Practicing Ellis's A-B-C's
This week, I was reminded of how controlling I am. I remember the first time I had that realization; it was horrifying! On one hand, I like to say that I am a planner and a doer. I like to get in there and get things done, have plans A, B, AND C. It doesn’t matter what this is. It could be planning for a test, planning childcare, or planning to paint my house and take down wallpaper. I like to know what I’m doing and when and then attack with full force. While this has its strengths—like being prepared and accomplishing lots—it can also create chaos and confusion when my ducks are not ready to go in their row. Try as I do to cajole them and align them, those little ducks have a mind of their own sometimes. So, this week, there I was trying to figure out my schedule, my client’s schedules, my sitter’s schedule, my husband’s schedule, and the unpredictable weather’s schedule. I quickly became quite frazzled and my mind whirled with questions. Why couldn’t I make it stop snowing? Why wouldn’t the title to our new used car come in so my day wasn’t impacted by my husband’s schedule as we shared a car? Why did people have to get sick? Should I have planned things differently? Why couldn’t everyone’s lives just mesh together a little easier? I had plans A, B, and C, but the harder I tried to align things, the more they got out of order. There were multiple changes to my well-thought-out plans every day. As time went on, and my knuckles whitened from the death grip I had on life, I knew there was a lesson I had to learn again.
Let it go. That was my lesson. Unclench my fist and hold with an open hand. I cannot control others, my circumstances, or the weather. I can only choose to accept what is before me and let the rest of the pieces fall into place. The more I try to control, the more things will feel out of control. I say I believe there is a purpose for all things and that they will work out for good. If I really believe that, then, my anxiety will dramatically decrease. I was reminded recently of Albert Ellis’s A-B-C’s. In this model, A is the antecedent, the precipitating trigger or event; B is the belief about the situation; and C is the emotional consequence, how one feels.
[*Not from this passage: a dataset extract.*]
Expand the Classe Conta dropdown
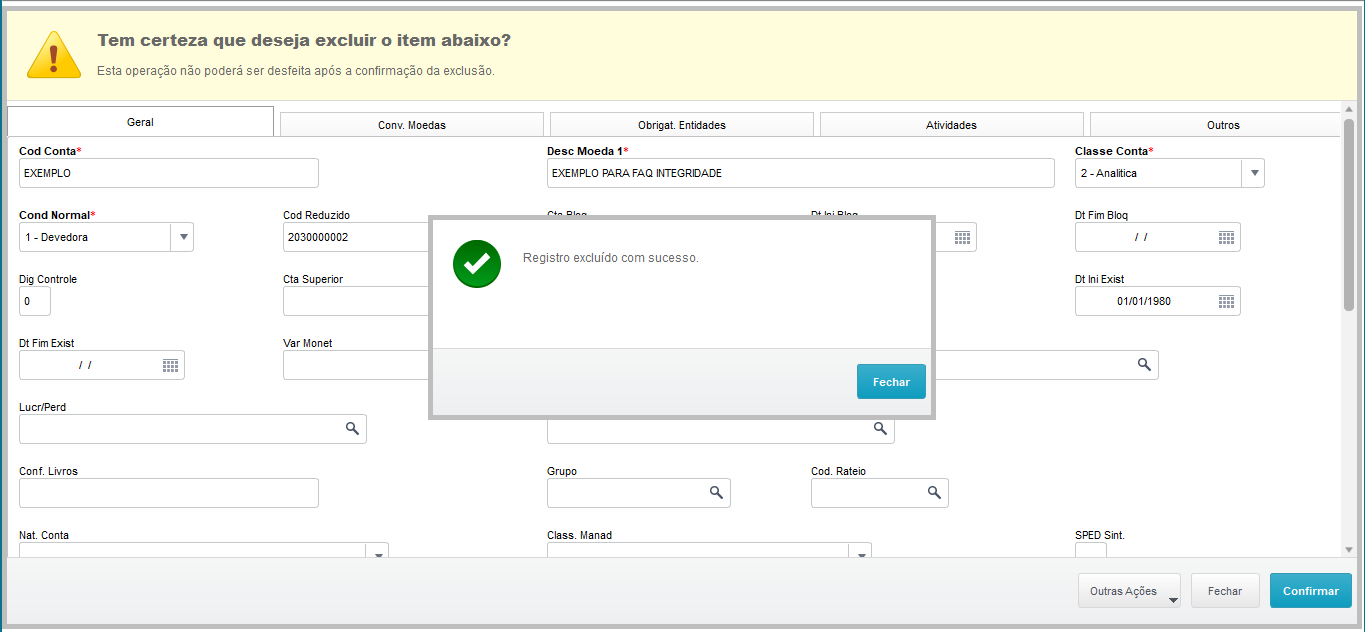The width and height of the screenshot is (1365, 632). 1253,173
For example, when the snow prevents me from getting to appointments, if I believe that these missed opportunities or commitments will leave me at a disadvantage that can’t be rectified, I will be anxious and moody. If I choose to believe instead that there was a reason and that the most important thing to do is what is directly in front of me, then I can be at peace and expectant for the good things to come next. I know, this is easier said than done, but it does beat the stress and worry that accompanies an irrational or faithless belief system.
So, next time the snow flurries down around you or your kids puke all over the couch and your entire day has turned over like a pancake, remember, unclench your fist, open your palm, and know there is something better around the corner!